Niche uses have included crushing contraband ivory, to ensure it does not go back on to the open market. The company also sold 24 machines to Haiti in 2010 to help with the earthquake aftermath.
The numbers that grab attention include Red Rhino’s year-on-year growth of 40% from 2012/13 to 2013/14. Purllant says the business had no down period during the recession.
He attributes this to the market becoming “more aware and more mature” and educated about cost-saving alternatives to traditional disposal, with the landfill tax also “driving great behavioural change”.
When Purllant joined the company in 2010, it was turning over about £250,000. By year end this time, he says it has invoiced out upwards of £2.3m. “I want this figure to be £3.5m next year,” he adds. A £1m investment in the new premises will help achieve this goal.
“When I first joined, the proportion we exported was 70% and that sold to the UK was 30%,” he says. Now, the numbers have reversed, so that around 70% of its business is from the UK. That said, Red Rhino has sold machines around the world, including to the US, Canada, Israel and Australia.
Its two biggest challenges are communicating its product offer and convincing people that the machines will do what they claim to do. Everything is manufactured in Grantham, Lincolnshire, allowing clients to visit and see their crushers being made.
To drive growth the company will focus on three core areas: waste management/transfer stations, demolition and plant hire. As Purllant explains, legislation has changed behaviour: “There will come a time when no aggregate waste goes to landfill.”

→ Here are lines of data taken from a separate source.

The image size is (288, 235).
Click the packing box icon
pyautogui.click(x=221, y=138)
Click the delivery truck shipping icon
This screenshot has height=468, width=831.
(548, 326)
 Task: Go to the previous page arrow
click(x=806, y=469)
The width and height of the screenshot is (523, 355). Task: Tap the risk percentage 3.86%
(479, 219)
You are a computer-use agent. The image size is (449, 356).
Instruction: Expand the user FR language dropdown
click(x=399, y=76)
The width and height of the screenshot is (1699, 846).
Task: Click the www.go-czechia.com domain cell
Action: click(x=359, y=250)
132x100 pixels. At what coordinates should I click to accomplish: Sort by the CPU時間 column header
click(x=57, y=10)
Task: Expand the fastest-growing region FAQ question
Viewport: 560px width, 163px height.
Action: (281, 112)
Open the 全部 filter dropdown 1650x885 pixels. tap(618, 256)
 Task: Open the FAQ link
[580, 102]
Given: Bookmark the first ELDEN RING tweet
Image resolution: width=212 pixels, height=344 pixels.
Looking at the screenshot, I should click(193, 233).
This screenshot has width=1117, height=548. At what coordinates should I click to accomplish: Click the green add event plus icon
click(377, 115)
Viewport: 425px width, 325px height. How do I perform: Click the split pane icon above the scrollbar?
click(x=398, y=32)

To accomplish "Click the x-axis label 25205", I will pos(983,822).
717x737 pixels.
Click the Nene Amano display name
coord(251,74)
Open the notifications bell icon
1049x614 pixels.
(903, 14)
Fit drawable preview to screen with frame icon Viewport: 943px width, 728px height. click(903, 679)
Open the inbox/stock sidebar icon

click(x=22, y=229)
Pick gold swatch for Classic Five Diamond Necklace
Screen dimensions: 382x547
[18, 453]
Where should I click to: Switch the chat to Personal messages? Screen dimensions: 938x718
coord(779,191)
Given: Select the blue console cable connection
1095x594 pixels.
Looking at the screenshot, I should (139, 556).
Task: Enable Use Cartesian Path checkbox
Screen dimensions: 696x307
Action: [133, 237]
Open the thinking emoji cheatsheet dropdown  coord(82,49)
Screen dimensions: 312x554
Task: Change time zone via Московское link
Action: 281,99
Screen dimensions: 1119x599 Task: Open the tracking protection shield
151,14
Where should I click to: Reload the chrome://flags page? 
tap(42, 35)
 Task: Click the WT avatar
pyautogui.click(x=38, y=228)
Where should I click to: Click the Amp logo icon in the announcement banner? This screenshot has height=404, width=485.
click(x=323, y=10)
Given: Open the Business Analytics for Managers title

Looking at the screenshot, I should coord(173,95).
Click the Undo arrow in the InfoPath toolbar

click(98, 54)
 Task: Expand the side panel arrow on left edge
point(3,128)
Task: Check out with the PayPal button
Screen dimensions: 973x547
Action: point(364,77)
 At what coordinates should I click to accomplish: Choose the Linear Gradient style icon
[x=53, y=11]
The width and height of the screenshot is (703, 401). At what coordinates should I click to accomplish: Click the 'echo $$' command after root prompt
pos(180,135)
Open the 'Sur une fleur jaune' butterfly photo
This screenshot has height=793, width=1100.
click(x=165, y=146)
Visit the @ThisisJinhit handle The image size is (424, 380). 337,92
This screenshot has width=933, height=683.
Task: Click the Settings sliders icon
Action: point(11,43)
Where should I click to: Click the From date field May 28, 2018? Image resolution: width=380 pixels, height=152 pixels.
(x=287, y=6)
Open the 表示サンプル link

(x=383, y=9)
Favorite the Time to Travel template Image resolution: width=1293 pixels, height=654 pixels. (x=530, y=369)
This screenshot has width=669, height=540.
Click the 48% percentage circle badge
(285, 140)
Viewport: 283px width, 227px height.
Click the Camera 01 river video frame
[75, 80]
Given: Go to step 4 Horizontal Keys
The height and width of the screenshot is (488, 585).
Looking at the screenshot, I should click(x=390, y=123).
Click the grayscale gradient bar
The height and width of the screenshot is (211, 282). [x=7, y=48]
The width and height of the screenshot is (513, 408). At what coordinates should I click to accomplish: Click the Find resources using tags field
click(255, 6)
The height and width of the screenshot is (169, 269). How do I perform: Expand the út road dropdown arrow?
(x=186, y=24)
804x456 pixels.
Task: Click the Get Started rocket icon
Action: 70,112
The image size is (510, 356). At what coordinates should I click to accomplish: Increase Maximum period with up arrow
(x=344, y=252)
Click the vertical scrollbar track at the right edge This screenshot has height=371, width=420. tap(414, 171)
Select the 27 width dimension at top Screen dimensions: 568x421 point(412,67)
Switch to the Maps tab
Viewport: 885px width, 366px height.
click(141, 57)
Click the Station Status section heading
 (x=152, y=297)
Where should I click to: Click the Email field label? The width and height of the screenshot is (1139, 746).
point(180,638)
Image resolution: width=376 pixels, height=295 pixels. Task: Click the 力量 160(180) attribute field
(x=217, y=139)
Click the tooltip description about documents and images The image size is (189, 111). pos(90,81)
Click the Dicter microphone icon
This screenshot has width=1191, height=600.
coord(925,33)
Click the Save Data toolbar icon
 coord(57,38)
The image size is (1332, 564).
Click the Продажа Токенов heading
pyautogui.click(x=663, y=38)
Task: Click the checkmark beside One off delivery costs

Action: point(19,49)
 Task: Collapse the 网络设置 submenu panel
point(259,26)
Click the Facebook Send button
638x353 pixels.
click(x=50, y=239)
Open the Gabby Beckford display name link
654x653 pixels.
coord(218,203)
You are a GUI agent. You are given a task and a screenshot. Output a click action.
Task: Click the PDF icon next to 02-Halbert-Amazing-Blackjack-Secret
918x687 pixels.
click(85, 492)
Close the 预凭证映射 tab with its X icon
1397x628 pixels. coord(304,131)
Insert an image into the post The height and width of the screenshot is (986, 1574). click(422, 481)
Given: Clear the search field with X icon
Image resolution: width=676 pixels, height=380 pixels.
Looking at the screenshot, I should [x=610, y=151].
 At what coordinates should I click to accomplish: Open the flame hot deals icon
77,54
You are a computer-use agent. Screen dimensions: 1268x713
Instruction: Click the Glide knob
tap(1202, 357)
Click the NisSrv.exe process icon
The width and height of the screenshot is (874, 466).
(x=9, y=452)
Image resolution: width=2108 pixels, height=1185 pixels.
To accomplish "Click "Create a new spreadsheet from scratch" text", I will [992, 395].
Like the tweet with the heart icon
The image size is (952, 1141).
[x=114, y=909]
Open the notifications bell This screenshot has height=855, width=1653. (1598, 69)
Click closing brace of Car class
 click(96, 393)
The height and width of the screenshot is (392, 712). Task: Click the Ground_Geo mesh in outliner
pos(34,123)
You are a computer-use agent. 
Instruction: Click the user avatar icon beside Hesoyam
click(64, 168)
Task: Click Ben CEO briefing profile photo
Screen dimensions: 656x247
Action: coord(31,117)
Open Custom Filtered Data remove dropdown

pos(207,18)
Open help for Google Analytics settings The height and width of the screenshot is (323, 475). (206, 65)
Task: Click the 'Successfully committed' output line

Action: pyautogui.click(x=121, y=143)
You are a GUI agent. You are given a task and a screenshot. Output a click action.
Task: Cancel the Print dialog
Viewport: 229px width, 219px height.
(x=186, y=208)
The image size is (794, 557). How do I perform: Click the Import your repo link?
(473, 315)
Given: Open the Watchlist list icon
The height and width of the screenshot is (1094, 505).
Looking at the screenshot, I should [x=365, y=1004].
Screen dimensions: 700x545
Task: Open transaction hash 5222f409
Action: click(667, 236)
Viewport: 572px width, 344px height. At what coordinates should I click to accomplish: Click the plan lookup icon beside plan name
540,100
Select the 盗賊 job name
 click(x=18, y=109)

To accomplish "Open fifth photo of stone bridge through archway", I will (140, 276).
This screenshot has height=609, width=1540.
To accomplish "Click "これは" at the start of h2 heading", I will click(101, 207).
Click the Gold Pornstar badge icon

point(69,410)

Cost as well as legislation is influencing purchasing decisions, with a typical payback period for machines of six to 12 months. But the real key to its success are the simplicity of the machines, their strong residual value and the fact that parts are replaceable.
Ahead of its time?
Red Rhino was formed in 1999 but has had something of a chequered history. Purllant describes it as “having been launched by ideas people ahead of their time”. It went under in 2008 and was bought by Wingfield Engineering, its current owner, in 2009.